:: ZADANIE DO WYKONANIA ::
Czy możesz przepisać poniższe rekordy, zmieniając w nich „shaded adapter” na „gray adapter” i zostawiając resztę bez zmian?
★ ★ ★ ★ ★
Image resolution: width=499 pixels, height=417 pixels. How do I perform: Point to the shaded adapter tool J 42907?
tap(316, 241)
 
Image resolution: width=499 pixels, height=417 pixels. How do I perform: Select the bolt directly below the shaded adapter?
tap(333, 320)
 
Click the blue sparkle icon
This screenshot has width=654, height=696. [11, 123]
★ ★ ★ ★ ★
:: ODPOWIEDŹ DO ĆWICZENIA ::
Image resolution: width=499 pixels, height=417 pixels. How do I perform: Point to the gray adapter tool J 42907?
tap(316, 241)
 
Image resolution: width=499 pixels, height=417 pixels. How do I perform: Select the bolt directly below the gray adapter?
tap(333, 320)
 
Click the blue sparkle icon
This screenshot has width=654, height=696. [11, 123]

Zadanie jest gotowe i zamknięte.